|Abstract or Summary
- Energy expenditures, perceived family well being, and energy
conservation actions were analyzed by family composition and level of
income. Data were from a three state subsample (Arizona, Colorado,
and Oregon; N = 2,633) of a larger stratified random sample of
households in the Western United States. Data were collected in the
spring of 1981 by mail survey.
Self-reported total annual energy expenditures were correlated
with scores on an Index of Well Being, a measure of the perceived level
of cut-backs in areas of consumption other than energy, due to rising
fuel prices. No significant (p ≤ .05) correlation was found between
energy expenditures and scores on the Index of Well Being. The
proportion of income spent on residential energy (energy budget share),
however, was significantly (p = .001) correlated with the Index of Well
Being (r = <.247).
Families were classified according to the age and marital status
of the head of household, and the number of dependents in the family.

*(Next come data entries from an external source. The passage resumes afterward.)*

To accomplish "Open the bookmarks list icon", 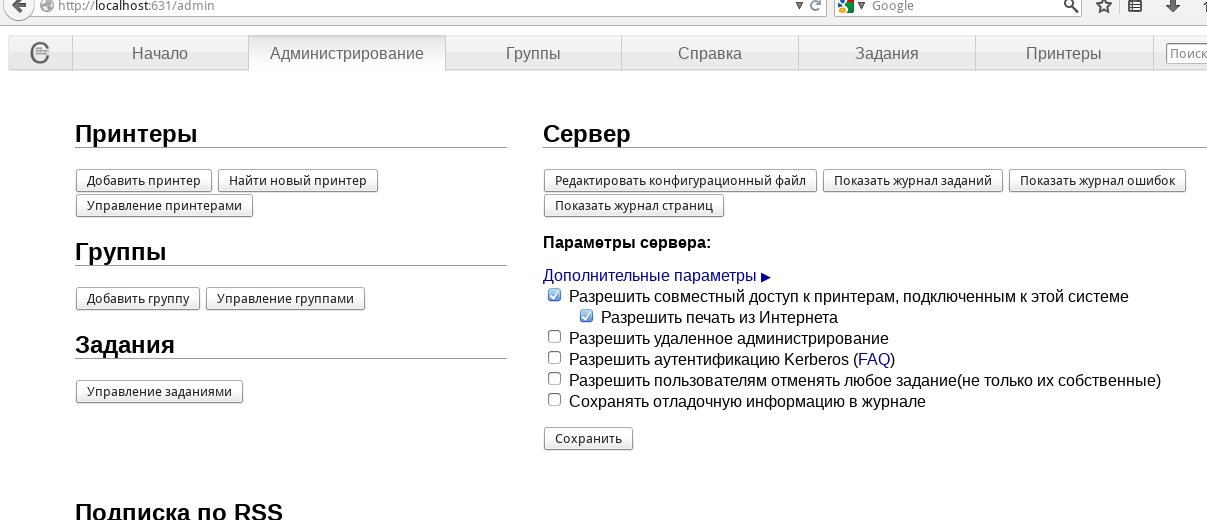I will tap(1135, 6).
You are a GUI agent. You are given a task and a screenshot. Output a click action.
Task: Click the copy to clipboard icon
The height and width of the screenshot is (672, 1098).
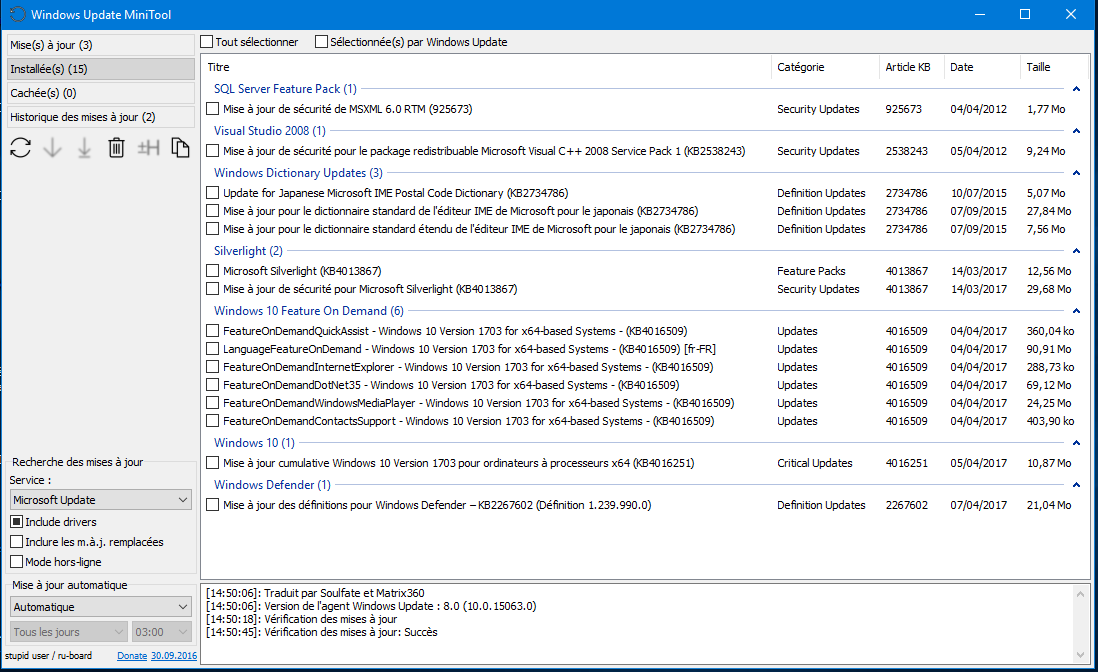coord(180,148)
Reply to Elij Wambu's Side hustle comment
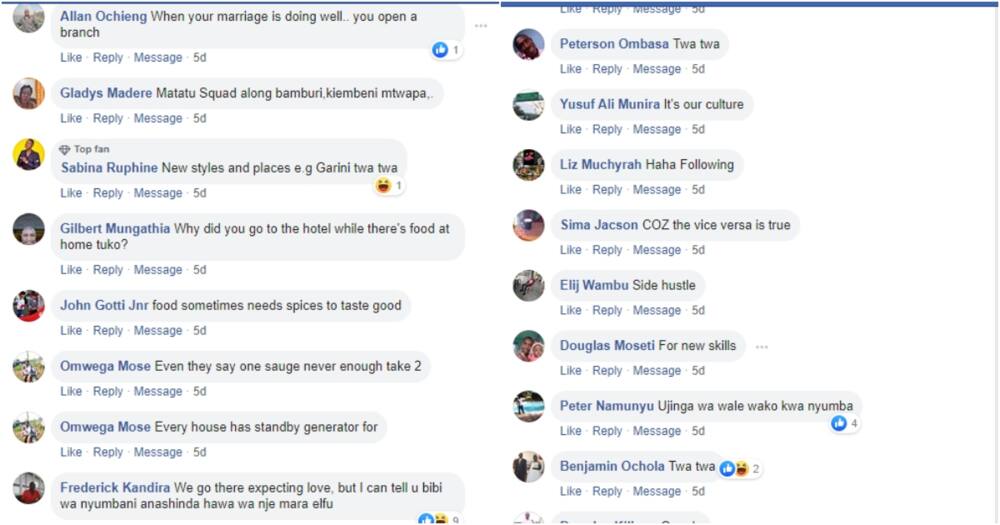 607,311
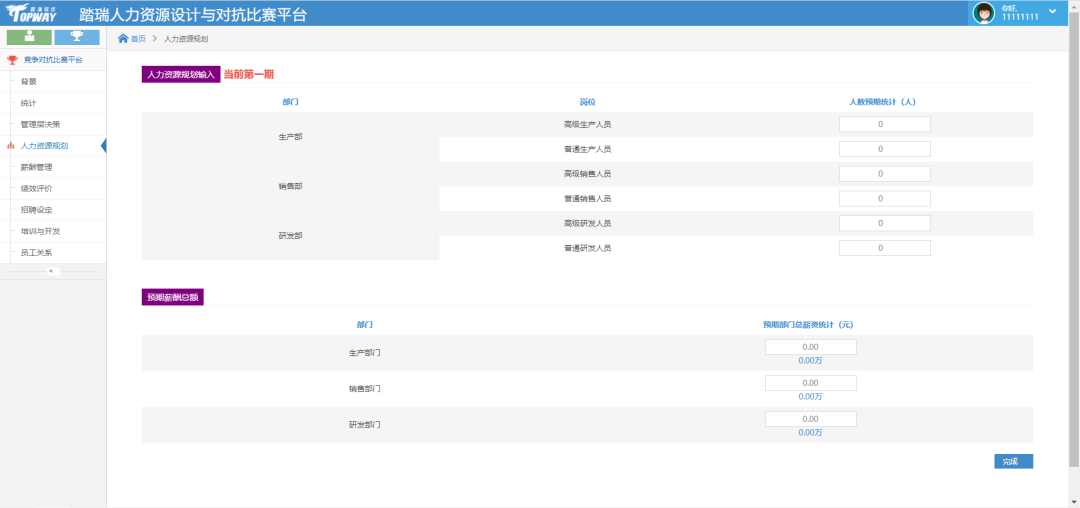Screen dimensions: 1080x508
Task: Click the TOPWAY logo
Action: coord(36,13)
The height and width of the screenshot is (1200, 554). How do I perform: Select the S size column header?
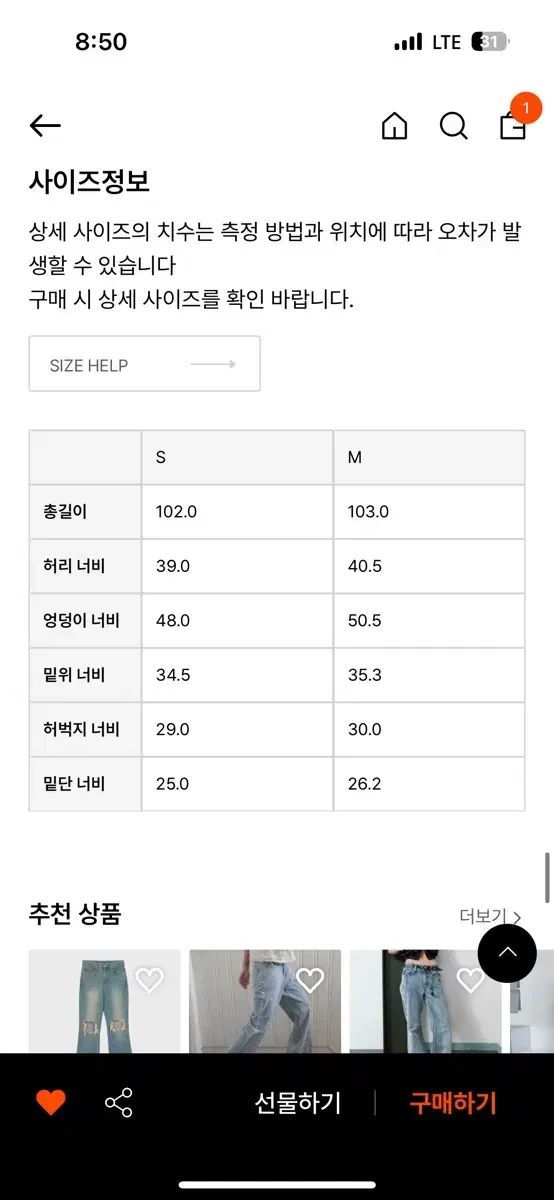237,458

One-way analysis of variance was used to test differences in energy
expenditures, the energy budget share, and scores on the Index of Well
Being between family types and families at different income levels. All
variables differed significantly (p ≤ .001) between groups. Families past
retirement age had an average energy budget share of almost twice the
amount of other families. The form of relationship was tested by fitting
linear, quadratic, and cubic contrasts to the group means. Energy
expenditures varied across stages in the family-life-cycle in the form of
an inverted U. Interactions between the two grouping factors, family
composition and income, were tested in a two-way analysis of variance.
Only in the case of the energy budget share a significant (p ≤ .05)
interaction was found. There was no significant effect of climate on
Log-linear analysis was used to find differences in the probability
with which families at different stages in the family-life-cycle and at
different income levels had taken various energy conservation actions.
Models were fitted to five-way frequency tables of energy conservation
actions by age and marital status of the head of household, family size,
and income. Conservation actions were classified as energy efficiency
improvements or curtailments. The probability of efficiency
improvements generally increased with age and income, while no clear
trend existed for curtailments. A stepwise logistic regression procedure
was employed to find socioeconomic and housing factors associated with
the differences in conservation actions between family types and
income groups. Interfamily differences in energy conservation actions
were largely determined by differences in the built environment. The
probability for having taken conservation actions was lowest in rented
multi-family dwellings, built before 1975. Weatherization programs
should, therefore, be targeted to these dwellings. Since loans were
equally used by all income groups, but tax credits more often by high
income families, a loan program would be a more equitable way to
encourage energy conservation than tax credits.